There are many great men who are unworthy of imitation as husbands. I am thankful that Charles Spurgeon is not among them.
One of the things I loved about working on the Spurgeon documentary last year was learning about Charles Spurgeon’s marriage. I’ll be honest, though, I was kind of terrified about what I’d find out. After reading of how awful so many marriages were—such as those of John Wesley and A.W. Tozer—I kind of expected that with Charles and Susannah Spurgeon. I was expecting the story of a wife quietly resentful of her absentee husband, whose mistress was his ministry.
But that wasn’t what I found. What I found instead was a marriage deeply united and centered around the gospel. Charles was a man deeply devoted to his wife. His heart was for the Lord first, yes, but of earthly ties there was nothing greater for him, and for Susannah also. She was his steadfast companion through trial and illness, joy and hardship, success and controversy.

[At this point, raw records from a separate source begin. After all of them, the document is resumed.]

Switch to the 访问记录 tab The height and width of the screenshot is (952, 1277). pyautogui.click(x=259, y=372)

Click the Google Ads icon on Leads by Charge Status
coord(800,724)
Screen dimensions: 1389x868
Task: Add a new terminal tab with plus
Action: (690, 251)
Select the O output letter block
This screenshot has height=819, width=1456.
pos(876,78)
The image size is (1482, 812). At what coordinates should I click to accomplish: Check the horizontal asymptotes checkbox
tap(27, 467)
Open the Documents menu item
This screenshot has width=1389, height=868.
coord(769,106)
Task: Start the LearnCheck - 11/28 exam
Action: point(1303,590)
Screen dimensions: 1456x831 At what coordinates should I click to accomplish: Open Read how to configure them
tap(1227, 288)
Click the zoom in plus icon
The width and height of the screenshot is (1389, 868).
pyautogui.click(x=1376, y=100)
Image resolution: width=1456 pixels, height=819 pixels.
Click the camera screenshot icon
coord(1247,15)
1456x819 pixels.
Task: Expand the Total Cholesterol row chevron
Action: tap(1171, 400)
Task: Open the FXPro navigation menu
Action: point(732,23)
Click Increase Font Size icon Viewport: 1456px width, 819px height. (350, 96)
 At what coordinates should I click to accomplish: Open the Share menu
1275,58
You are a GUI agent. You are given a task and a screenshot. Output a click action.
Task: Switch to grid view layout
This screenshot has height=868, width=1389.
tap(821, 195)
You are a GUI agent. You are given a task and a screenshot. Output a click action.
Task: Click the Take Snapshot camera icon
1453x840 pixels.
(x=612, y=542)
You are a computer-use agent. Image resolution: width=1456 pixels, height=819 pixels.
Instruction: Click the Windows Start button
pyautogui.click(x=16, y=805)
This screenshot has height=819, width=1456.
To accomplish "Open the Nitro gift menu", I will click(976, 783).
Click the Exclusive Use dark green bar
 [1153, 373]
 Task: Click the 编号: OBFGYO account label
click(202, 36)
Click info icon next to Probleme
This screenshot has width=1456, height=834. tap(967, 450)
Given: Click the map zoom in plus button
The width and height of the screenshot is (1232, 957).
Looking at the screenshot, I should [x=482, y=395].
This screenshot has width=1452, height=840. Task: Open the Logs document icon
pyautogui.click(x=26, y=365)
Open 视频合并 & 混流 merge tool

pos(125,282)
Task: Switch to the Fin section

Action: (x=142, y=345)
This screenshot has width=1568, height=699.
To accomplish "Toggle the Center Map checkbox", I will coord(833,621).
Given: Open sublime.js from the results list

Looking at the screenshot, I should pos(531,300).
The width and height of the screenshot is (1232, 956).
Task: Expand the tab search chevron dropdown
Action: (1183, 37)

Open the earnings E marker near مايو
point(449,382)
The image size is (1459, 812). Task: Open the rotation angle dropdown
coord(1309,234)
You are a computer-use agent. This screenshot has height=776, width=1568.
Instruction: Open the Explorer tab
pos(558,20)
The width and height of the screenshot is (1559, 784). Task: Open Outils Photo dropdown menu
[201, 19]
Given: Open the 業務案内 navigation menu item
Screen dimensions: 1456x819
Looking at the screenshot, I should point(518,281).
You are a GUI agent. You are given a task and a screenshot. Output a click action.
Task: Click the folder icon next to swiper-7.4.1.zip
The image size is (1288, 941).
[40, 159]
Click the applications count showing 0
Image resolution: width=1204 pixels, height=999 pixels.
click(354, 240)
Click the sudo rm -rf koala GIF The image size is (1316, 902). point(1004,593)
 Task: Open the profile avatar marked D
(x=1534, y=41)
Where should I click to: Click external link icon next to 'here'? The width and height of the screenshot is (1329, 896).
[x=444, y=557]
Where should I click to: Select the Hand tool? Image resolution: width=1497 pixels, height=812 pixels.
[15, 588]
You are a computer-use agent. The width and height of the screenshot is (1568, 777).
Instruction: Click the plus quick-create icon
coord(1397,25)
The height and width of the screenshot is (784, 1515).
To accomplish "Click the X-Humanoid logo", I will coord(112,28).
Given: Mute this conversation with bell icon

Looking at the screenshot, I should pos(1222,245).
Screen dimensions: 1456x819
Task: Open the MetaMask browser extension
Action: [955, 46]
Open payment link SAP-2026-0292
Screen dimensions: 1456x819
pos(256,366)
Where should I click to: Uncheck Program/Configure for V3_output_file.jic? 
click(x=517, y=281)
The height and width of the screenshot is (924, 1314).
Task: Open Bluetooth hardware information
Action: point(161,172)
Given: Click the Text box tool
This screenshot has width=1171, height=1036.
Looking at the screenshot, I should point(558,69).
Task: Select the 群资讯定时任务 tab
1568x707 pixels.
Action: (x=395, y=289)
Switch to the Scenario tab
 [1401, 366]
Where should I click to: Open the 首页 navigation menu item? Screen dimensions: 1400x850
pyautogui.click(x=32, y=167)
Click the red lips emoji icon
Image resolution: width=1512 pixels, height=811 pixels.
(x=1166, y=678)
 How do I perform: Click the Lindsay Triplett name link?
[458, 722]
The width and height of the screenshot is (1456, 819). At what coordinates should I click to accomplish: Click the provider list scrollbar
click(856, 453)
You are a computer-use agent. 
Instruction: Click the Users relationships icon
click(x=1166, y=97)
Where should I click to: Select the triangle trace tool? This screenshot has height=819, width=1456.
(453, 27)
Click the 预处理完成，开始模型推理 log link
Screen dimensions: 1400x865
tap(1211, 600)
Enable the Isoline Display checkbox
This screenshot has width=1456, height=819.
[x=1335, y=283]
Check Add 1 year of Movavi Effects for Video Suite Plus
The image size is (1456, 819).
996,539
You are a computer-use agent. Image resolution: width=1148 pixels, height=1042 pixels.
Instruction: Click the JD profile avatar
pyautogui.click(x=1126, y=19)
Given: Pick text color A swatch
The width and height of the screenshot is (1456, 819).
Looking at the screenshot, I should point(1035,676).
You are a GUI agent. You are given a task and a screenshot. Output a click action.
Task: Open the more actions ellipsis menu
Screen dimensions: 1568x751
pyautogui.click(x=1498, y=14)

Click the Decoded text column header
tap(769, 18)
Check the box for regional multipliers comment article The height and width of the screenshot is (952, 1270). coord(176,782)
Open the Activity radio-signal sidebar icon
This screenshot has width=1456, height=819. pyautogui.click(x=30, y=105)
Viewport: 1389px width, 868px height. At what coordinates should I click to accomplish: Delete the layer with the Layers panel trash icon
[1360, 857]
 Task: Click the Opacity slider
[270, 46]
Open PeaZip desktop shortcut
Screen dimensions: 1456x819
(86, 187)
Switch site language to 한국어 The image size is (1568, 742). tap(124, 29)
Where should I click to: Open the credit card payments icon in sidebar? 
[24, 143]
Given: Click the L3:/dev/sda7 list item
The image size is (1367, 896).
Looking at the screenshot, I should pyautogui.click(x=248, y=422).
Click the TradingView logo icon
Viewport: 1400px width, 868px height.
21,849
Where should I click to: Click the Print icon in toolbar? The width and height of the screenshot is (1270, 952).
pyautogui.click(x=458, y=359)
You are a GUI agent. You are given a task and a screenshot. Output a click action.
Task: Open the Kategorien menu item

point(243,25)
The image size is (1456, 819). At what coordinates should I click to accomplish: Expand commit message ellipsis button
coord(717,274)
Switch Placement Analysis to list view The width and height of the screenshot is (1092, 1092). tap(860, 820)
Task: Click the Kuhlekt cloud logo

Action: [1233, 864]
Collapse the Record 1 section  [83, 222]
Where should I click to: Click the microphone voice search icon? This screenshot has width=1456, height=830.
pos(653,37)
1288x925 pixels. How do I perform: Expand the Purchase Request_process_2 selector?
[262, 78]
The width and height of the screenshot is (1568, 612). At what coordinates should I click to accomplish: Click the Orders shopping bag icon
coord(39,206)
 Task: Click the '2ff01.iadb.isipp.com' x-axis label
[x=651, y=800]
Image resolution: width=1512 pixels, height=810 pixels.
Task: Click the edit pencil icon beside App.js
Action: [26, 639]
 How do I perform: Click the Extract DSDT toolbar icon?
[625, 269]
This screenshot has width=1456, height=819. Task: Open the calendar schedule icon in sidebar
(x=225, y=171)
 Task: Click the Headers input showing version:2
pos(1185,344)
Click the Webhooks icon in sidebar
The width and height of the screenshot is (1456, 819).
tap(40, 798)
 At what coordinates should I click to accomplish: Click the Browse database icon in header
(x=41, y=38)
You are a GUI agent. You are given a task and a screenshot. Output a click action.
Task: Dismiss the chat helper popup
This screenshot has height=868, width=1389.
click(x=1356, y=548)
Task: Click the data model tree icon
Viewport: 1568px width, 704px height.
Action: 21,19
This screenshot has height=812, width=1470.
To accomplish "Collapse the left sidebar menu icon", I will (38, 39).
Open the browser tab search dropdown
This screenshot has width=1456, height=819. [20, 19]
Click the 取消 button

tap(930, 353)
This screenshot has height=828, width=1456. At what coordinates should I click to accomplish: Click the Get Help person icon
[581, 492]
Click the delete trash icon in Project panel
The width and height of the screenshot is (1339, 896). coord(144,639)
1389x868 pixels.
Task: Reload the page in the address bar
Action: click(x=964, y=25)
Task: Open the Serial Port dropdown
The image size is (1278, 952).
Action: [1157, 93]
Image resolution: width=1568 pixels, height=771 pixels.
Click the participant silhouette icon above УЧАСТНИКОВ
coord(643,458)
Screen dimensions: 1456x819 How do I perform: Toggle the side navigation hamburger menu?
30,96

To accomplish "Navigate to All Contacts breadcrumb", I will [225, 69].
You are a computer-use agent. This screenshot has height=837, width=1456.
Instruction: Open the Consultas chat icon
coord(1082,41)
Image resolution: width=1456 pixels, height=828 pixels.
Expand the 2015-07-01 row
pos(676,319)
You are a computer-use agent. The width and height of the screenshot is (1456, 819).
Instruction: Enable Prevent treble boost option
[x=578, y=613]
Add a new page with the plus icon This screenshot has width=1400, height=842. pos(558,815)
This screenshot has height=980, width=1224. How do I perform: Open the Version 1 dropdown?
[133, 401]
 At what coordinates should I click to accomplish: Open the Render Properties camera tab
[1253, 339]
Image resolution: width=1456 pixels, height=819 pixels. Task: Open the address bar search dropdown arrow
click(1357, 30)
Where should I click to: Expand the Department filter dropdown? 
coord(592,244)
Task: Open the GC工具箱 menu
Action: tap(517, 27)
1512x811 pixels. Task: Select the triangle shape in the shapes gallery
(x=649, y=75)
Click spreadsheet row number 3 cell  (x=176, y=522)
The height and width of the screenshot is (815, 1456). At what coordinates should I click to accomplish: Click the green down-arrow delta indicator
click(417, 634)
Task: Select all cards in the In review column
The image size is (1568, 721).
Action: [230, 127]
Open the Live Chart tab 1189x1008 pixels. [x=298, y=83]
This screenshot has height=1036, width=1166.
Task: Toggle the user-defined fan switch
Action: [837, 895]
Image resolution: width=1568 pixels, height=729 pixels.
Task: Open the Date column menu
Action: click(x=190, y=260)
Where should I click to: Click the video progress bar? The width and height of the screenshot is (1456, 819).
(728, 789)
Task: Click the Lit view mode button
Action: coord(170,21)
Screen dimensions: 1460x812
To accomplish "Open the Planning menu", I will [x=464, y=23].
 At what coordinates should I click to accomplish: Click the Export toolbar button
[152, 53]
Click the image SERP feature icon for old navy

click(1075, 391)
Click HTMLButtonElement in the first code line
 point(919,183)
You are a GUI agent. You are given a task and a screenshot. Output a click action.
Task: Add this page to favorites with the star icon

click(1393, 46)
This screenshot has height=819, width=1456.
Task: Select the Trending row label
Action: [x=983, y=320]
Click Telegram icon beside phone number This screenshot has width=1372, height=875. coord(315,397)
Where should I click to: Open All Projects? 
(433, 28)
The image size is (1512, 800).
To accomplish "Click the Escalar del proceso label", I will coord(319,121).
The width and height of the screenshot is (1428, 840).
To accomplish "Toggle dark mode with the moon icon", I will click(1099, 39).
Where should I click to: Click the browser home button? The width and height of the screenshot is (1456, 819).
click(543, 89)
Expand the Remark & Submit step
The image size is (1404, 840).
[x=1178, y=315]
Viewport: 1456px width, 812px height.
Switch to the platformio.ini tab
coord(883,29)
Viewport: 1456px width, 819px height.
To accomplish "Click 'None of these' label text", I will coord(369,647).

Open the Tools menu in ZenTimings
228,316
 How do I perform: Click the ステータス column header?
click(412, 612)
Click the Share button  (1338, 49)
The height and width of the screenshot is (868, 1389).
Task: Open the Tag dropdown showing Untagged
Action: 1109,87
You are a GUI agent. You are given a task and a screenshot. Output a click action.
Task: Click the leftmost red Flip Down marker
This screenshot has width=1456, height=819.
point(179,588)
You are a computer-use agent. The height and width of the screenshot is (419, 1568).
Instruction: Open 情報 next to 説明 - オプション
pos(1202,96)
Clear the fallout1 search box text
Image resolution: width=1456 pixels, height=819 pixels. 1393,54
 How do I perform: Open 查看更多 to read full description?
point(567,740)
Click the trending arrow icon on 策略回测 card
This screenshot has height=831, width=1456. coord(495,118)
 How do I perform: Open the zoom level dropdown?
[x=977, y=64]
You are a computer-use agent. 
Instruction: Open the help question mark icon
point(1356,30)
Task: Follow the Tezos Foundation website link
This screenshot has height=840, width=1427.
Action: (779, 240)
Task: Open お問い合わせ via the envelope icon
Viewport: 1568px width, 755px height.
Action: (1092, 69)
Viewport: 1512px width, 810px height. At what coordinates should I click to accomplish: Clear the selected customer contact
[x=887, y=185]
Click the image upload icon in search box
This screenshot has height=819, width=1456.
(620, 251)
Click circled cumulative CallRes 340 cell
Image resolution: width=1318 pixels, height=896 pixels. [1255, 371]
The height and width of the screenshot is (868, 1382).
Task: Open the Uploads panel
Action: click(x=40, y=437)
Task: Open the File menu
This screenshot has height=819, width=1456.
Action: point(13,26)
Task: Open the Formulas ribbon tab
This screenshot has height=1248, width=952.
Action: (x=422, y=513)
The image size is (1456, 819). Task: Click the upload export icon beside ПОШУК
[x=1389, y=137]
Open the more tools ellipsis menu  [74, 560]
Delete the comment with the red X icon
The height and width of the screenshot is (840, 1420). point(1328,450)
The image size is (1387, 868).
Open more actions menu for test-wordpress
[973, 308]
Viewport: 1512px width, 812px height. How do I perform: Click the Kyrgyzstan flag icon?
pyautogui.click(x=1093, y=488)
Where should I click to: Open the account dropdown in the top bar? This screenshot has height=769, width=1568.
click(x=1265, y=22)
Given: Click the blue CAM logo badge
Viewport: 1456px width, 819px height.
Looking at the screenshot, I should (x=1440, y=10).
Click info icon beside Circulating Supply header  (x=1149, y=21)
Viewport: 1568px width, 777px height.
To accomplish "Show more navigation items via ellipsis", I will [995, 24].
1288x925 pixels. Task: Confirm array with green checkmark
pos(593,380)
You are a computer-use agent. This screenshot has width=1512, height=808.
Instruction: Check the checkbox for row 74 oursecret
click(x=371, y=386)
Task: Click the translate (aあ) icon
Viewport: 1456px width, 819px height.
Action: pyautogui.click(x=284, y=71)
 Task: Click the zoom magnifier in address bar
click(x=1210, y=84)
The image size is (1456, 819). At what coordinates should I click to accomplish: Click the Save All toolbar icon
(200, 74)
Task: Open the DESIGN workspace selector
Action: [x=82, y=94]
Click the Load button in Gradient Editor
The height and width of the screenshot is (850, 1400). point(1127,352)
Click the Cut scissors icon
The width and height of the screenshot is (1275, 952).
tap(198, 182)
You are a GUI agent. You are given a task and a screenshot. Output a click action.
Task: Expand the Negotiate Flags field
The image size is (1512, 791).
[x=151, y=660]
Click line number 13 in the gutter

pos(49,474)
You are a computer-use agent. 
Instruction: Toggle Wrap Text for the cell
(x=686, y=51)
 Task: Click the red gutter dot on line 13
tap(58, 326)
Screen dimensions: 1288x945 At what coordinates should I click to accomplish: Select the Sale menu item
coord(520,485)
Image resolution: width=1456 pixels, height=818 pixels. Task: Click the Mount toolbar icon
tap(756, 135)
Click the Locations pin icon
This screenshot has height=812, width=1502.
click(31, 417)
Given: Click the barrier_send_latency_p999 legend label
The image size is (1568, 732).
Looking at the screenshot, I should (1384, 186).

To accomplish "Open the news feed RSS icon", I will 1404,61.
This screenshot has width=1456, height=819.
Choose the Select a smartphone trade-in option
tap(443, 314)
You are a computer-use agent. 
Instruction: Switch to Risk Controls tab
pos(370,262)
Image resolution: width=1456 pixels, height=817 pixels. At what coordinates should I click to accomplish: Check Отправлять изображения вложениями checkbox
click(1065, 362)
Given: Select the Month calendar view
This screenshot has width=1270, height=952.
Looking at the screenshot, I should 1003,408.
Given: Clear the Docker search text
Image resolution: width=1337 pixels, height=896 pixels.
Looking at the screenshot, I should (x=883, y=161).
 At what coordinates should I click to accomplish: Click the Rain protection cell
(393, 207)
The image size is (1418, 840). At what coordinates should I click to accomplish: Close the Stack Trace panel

And years after his death, as she compiled Charles’ autobiography, she testified that her love continued to abide:
Ah! my husband, the blessed earthly ties which we welcomed so rapturously are dissolved now, and death has hidden thee from my mortal eyes; but not even death can divide thee from me, or sever the love which united our hearts so closely. I feel it living and growing still, and I believe it will find its full and spiritual development only when we shall meet in the glory-land, and worship “together before the throne.”
This is the sort of love all married believers should aspire to—a love rooted not merely in our enjoyment of our spouses, but in our union with Christ. This is the kind of marriage I want to have, and by God’s grace, am trying to cultivate. One that centers on the gospel and reveals the beautiful mystery of gospel as it was always intended to do. May ministry never be a hindrance to that.
Lord, never let ministry be an enemy to marriage, but rather ministry be a blessing to marriage.